In 2011, four British Columbia RCMP officers were charged with breach of trust, fraud, and obstruction of justice relating to their conduct with a protected witness who was under their care in the “Surrey Six” gang murder case.
When the officers were charged with the crimes, they were told they couldn’t tell anyone anything that might expose confidential informers. This included their lawyers. The officers said they wanted to talk about confidential informers with their lawyers to see if it would help defend themselves against the charges. The Crown pointed out that no confidential informers were involved in the acts the officers were charged with (the protected witness was not one). It said the information wasn’t relevant to the officers’ defence, and they shouldn’t be allowed to share it.
This case involved a legal concept known as “privilege.” Privilege protects certain kinds of information from being revealed. “Solicitor-client privilege” is a well-known type, and protects communications between a client and a lawyer. But there are other kinds. This case dealt with “informer privilege,” which protects the identities of confidential informers who help police. Because it is in the public interest to encourage people to come forward to help police solve crimes, and because informers may be harmed if their identities are revealed, the protection is strong. Courts have said there is only one exception, known as “innocence at stake.” This is when there is a real risk that an innocent person may go to jail, and s/he can’t raise reasonable doubt about his or her guilt any other way.
The trial judge ruled for the officers. Appeals to the Court of Appeal on technical issues did not change the result.
Justice Rosalie Silberman Abella, writing for a unanimous Supreme Court, ruled for the Crown. She stressed the importance of informer privilege, noting the real danger to people and the justice system itself if sensitive information were revealed. She said police officers have special obligations because of the positions of trust that they hold. That includes protecting the identities of confidential informers. The only reason the accused in this case had information about confidential informers at all was because of their work as police officers. Other accused persons would never have the benefit of such information, so preventing the officers from sharing it did not disadvantage them. Police officers are entitled to the full protection of the law, and to be treated fairly, but they are not entitled to be treated better than other accused. Justice Abella said that, like other accused, police officers should not be allowed to share informer-privileged information with their lawyers unless they show they might be wrongfully convicted if they don’t. The officers in this case never argued that they would be; they only said the information might be relevant to their defence.
This decision confirmed that the only time an exception will be made to informer privilege is when there is a danger someone will be wrongfully convicted of a crime.

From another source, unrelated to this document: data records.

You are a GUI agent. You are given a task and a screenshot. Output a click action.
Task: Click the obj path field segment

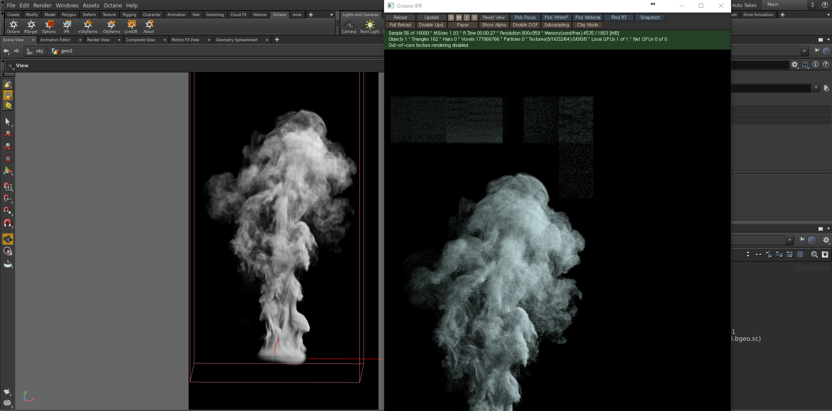click(x=39, y=51)
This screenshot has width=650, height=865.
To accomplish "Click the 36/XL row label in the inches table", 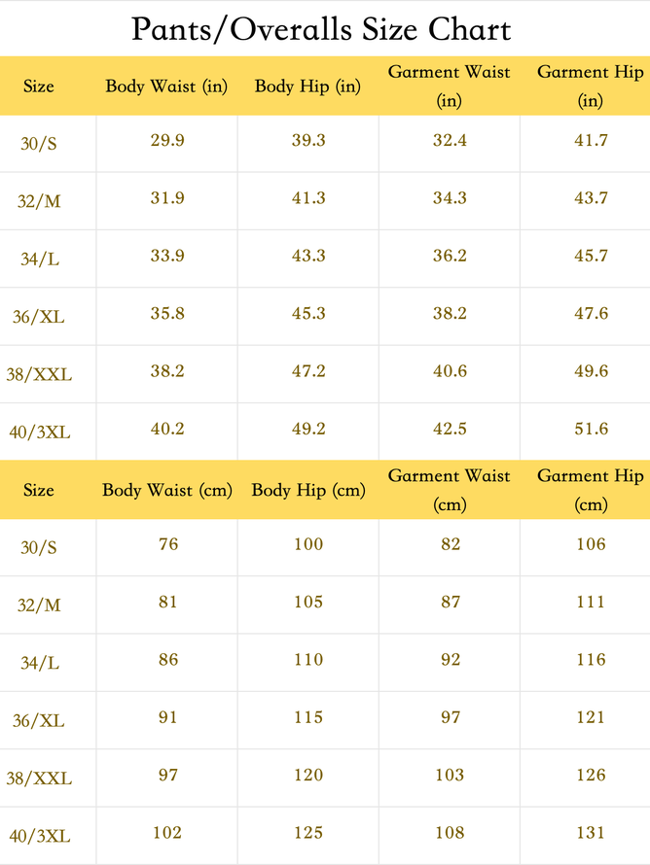I will [39, 317].
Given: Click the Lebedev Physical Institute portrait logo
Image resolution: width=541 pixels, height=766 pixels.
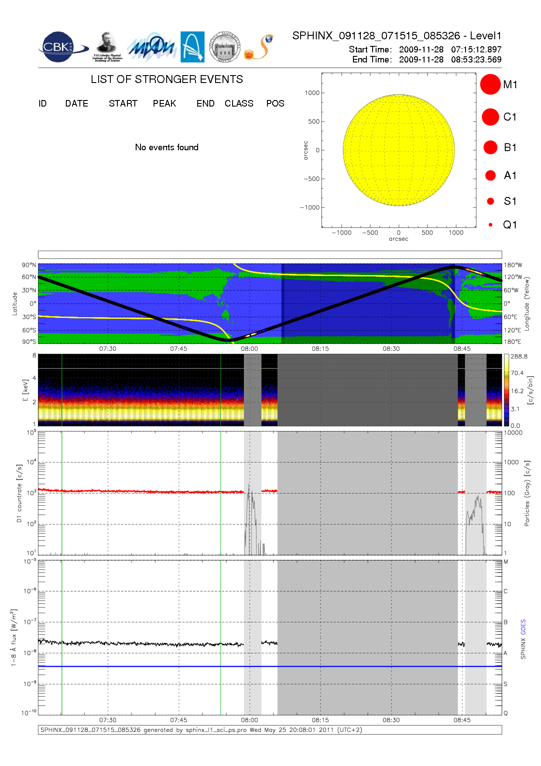Looking at the screenshot, I should pyautogui.click(x=107, y=47).
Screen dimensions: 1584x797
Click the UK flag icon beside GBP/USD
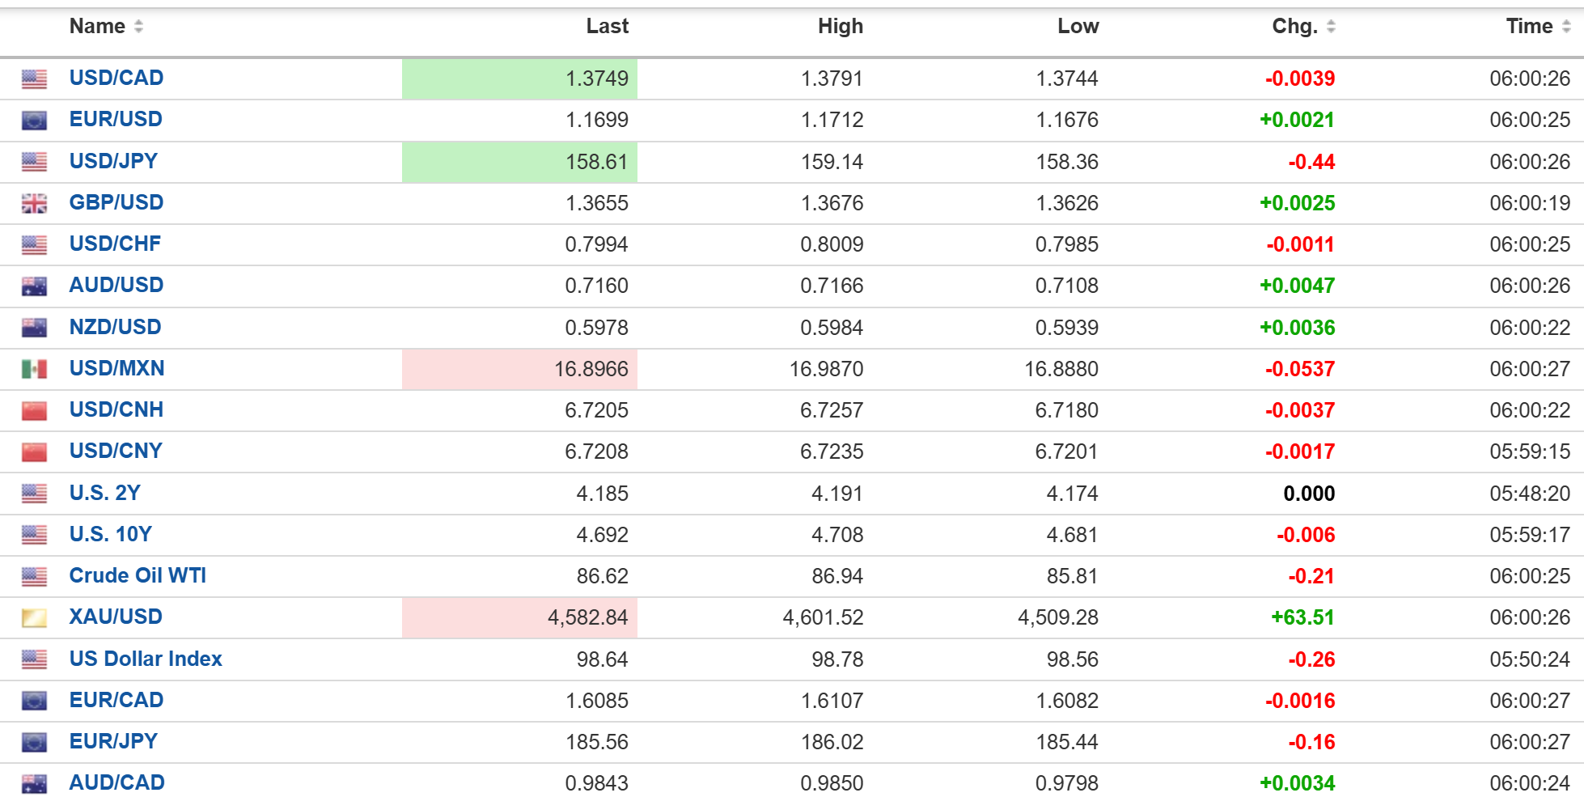(x=34, y=203)
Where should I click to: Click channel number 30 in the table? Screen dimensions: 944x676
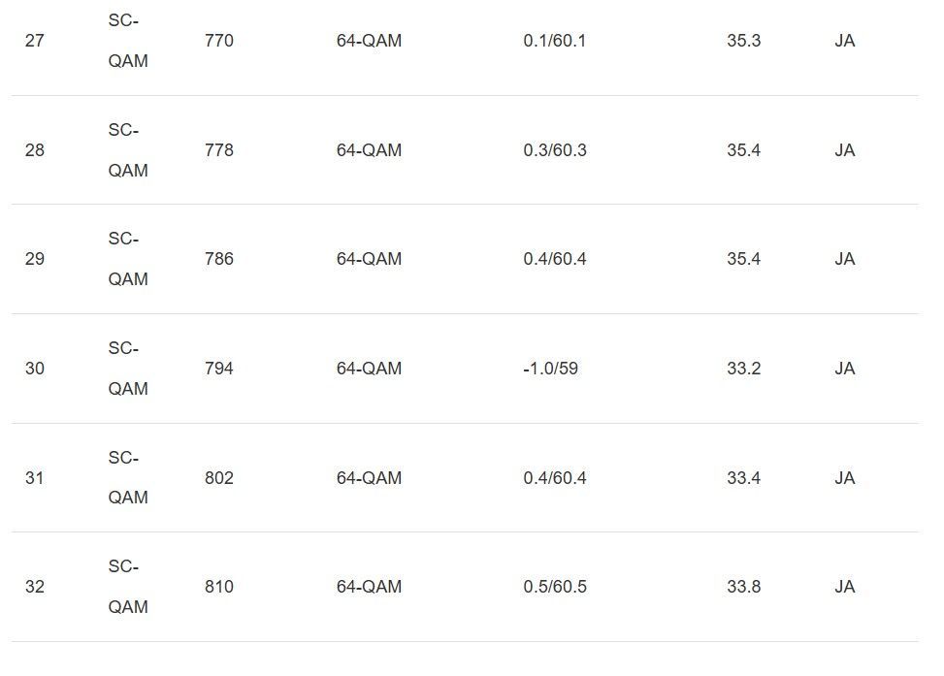pyautogui.click(x=34, y=369)
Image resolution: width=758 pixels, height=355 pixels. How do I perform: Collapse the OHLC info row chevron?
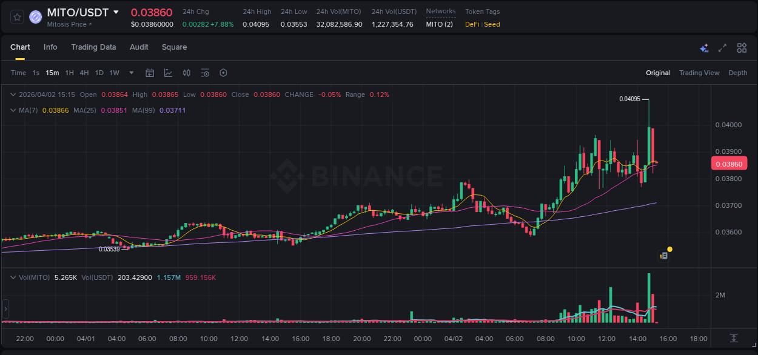click(13, 95)
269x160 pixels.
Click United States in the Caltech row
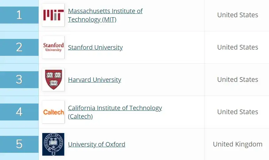[238, 112]
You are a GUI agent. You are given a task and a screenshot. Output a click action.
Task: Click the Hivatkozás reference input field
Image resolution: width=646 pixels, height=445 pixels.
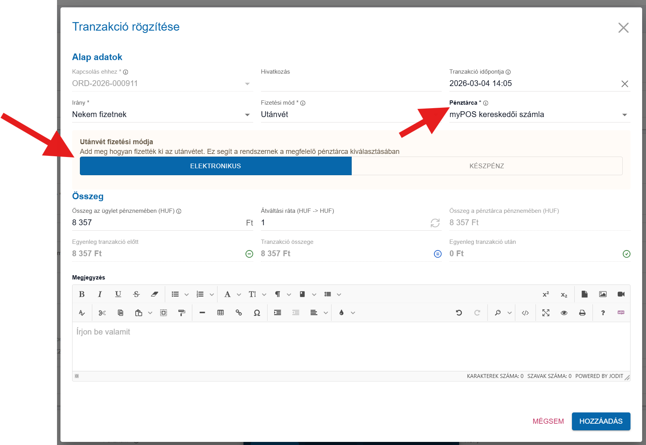pyautogui.click(x=351, y=84)
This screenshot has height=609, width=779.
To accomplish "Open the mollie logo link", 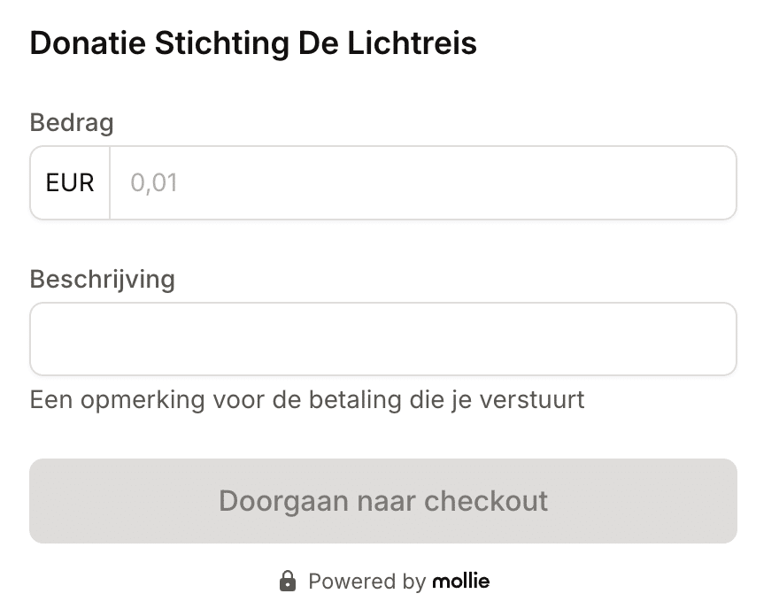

It made clear that solicitor-client privilege doesn’t destroy informer privilege, and doesn’t allow police officers to identify confidential informers to their lawyers.
NOTE: This Case in Brief was not published at the time of the decision due to a publication ban. It was published on May 8, 2019, after the publication ban was lifted.
Cases in Brief are prepared by communications staff of the Supreme Court of Canada to help the public better understand Court decisions. They do not form part of the Court’s reasons for judgment and are not for use in legal proceedings.